CSC153 2004S, Class 21: Algorithm Analysis (2)
Admin:
* HW4 due. Make sure your name is at the top!
* Exam 1 to be returned tomorrow (I hope).
* Exam 2 to be distributed next week (probably Wednesday).
* Read "Searching"
* Today's outline may have extra stuff (particularly stuff we did Monday).
* Distributed: Mr.
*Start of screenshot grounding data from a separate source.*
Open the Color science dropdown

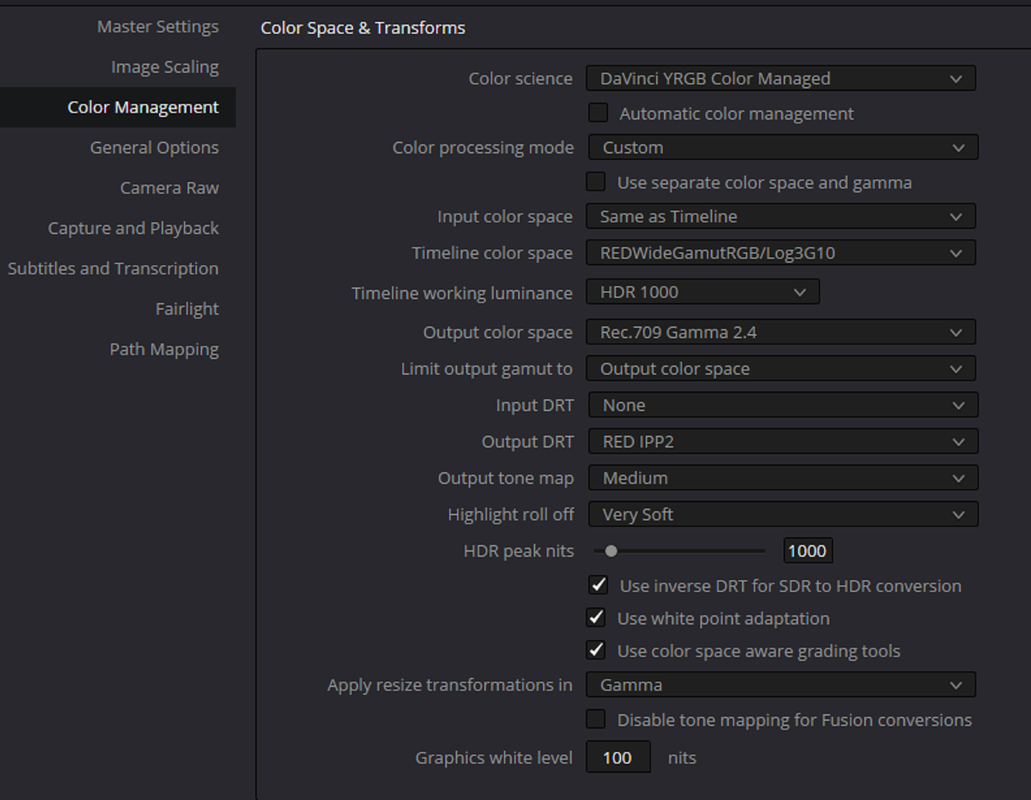[x=781, y=78]
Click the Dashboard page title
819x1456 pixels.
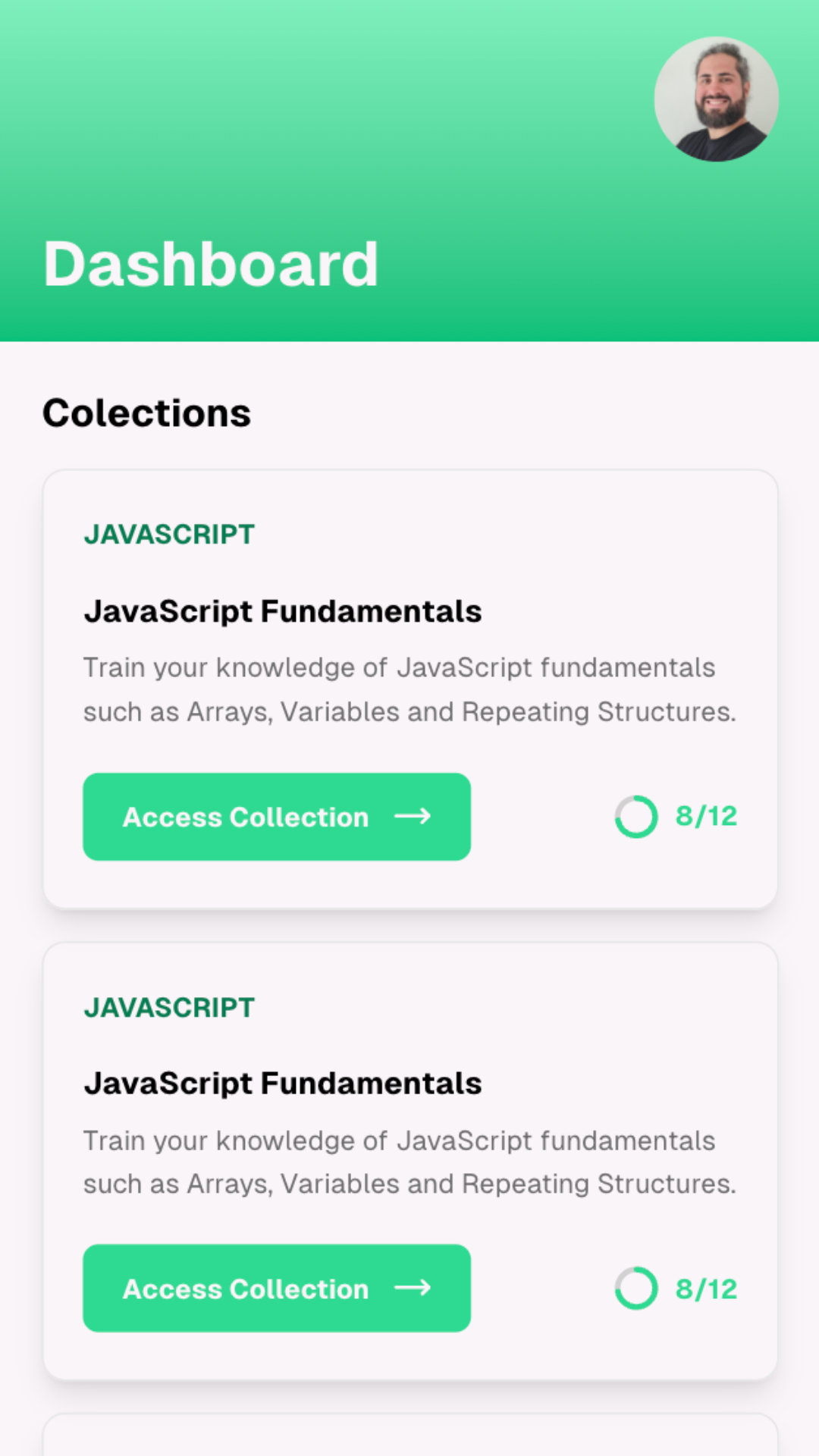tap(211, 264)
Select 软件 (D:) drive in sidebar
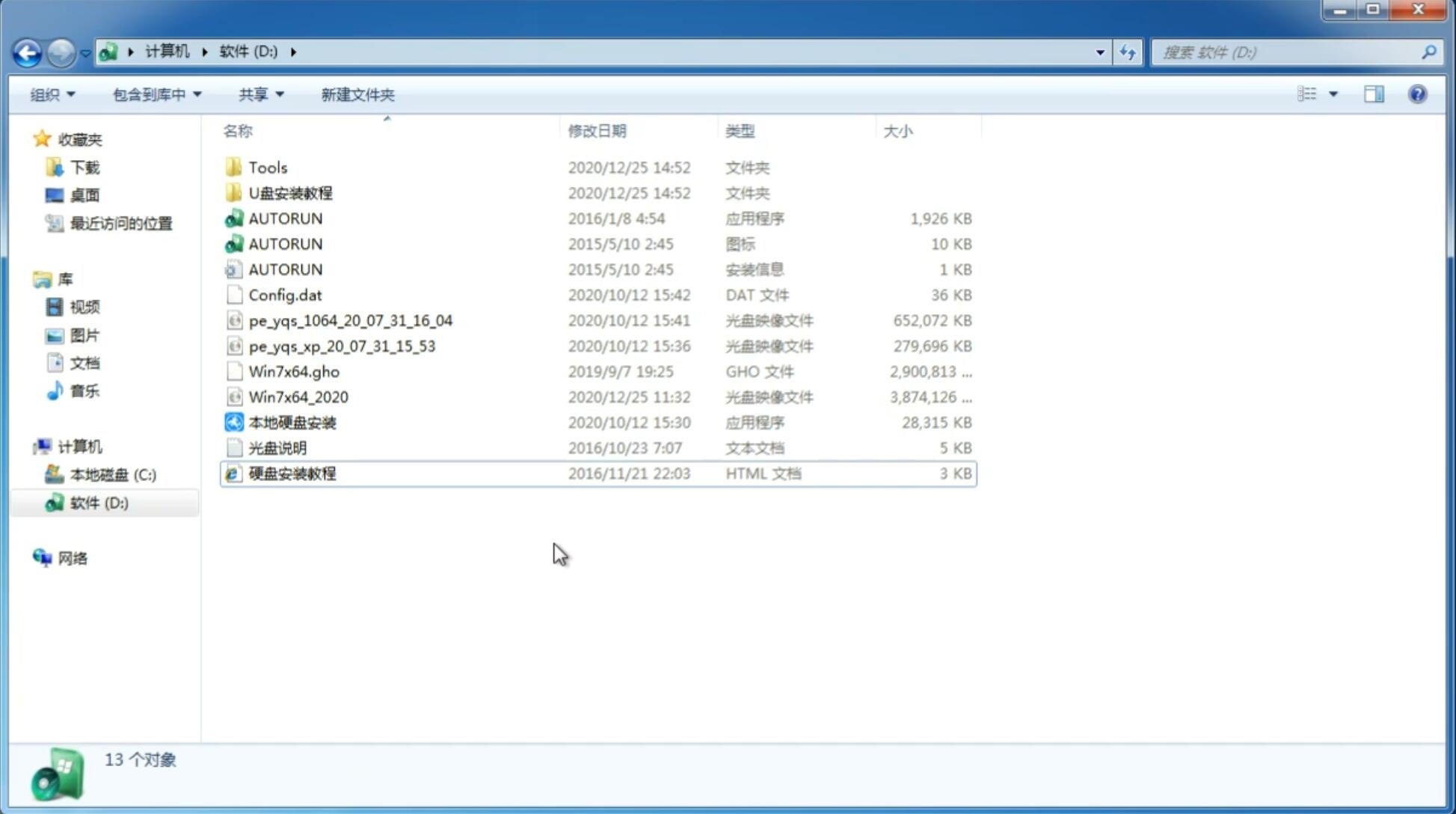The height and width of the screenshot is (814, 1456). (x=99, y=503)
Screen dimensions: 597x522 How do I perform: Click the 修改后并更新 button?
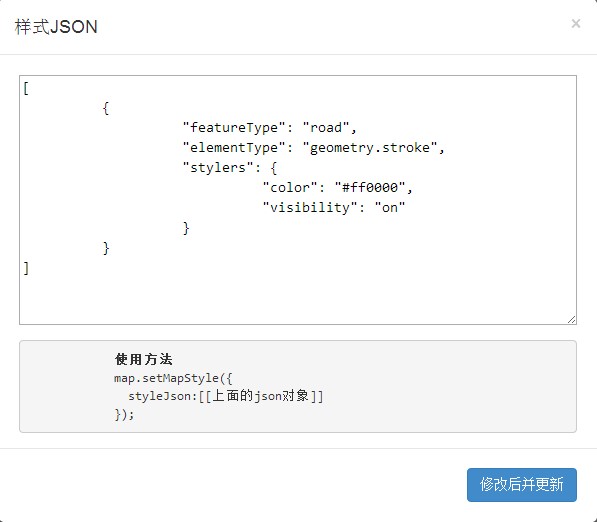(x=522, y=485)
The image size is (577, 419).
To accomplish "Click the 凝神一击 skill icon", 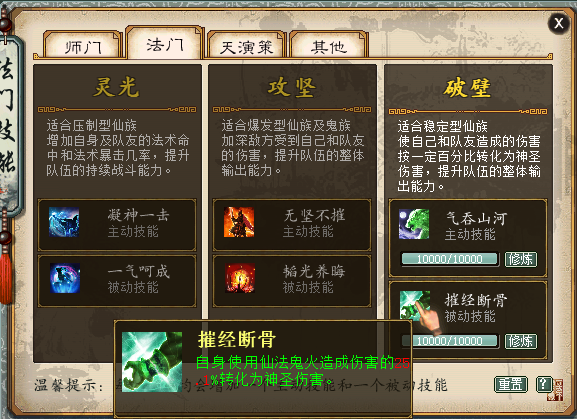I will point(64,222).
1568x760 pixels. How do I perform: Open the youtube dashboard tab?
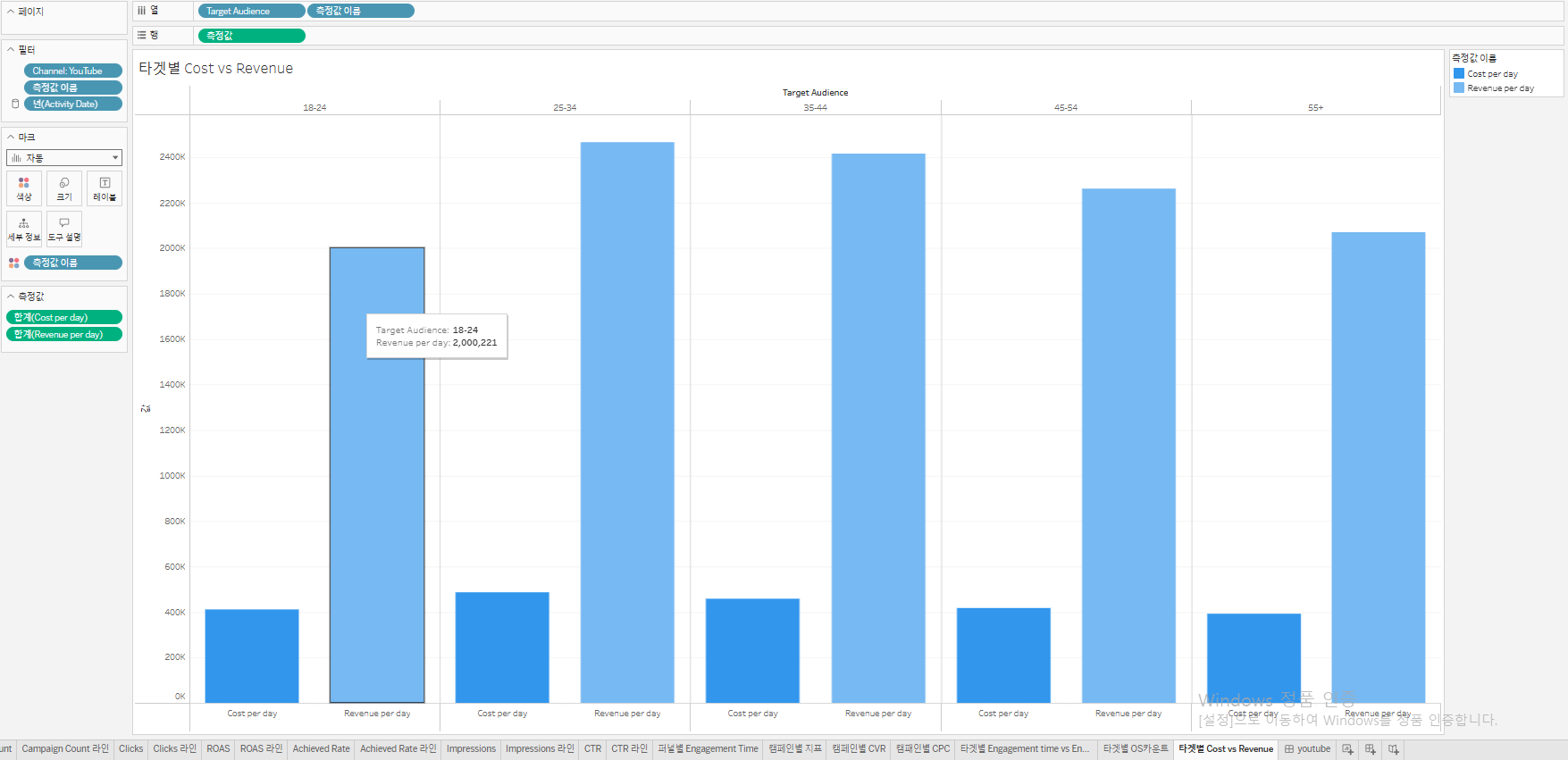pos(1308,749)
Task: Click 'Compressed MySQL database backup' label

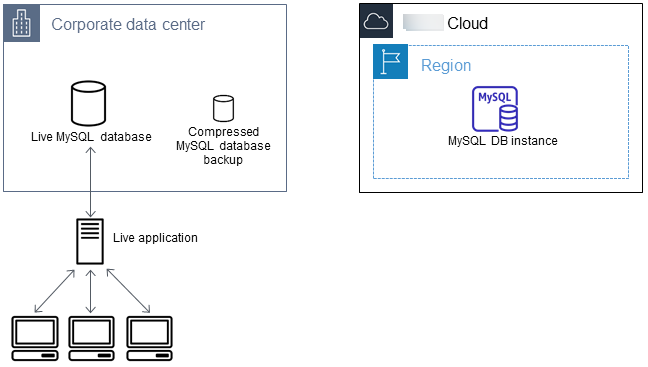Action: [223, 145]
Stone's book. (Optional reading.)
* Cool panel tomorrow with FREE LUNCH!
Overview:
* Review: Big-O notation and its benefits.
* An example: Comparing two running times.
* Analyzing recursive times
* Recurrence relations
* Samples
/Big-O Notation/
* To Mathematicians: A way to compare functions
* To Computer Scientists: A way to approximate running times
* Approximate definition:
g(n) is in O(f(n)) iff
there exist n0, c>0 s.t.
for all n > n0 |c*g(n)| <= |f(n)|
* "n0" : For big enough input
* "c" : We don't care about constant multipliers, particularly since they differ from machine to machine
* "absolute value": Mathematicians like to talk about functions that may return negative numbers
/Why Big-O Notation May Be Useful/
* Experimental results:
* Algorithm A:
* Input size 100: 1 second
* Input size 200: 4 seconds
* Input size 300: 9 seconds
* Algorithm B:
* Input size 100: 100 seconds
* Input size 200: 200 seconds
* Input size 300: 300 seconds
* Which is faster for really large inputs? Suppose that careful analysis of the code reveals that
* Algorithm A's running time is approximately (n/100)^2
* Algorithm B's running time is approximately n
* (There are other results): A could also be linear with experimental error
* As Erik notes, for a particularly big input, B will be faster. Claim: 10,000 is the turning point
* (10,000/100)^2 = 100^2 = 10,0000
* For bigger inputs, we see gains
* (20,000/100)^2 = 200^2 = 40,000 vs. 20,000 for B
* Conclusion: The constant multiplier really doesn't matter. The shape of the curve matters.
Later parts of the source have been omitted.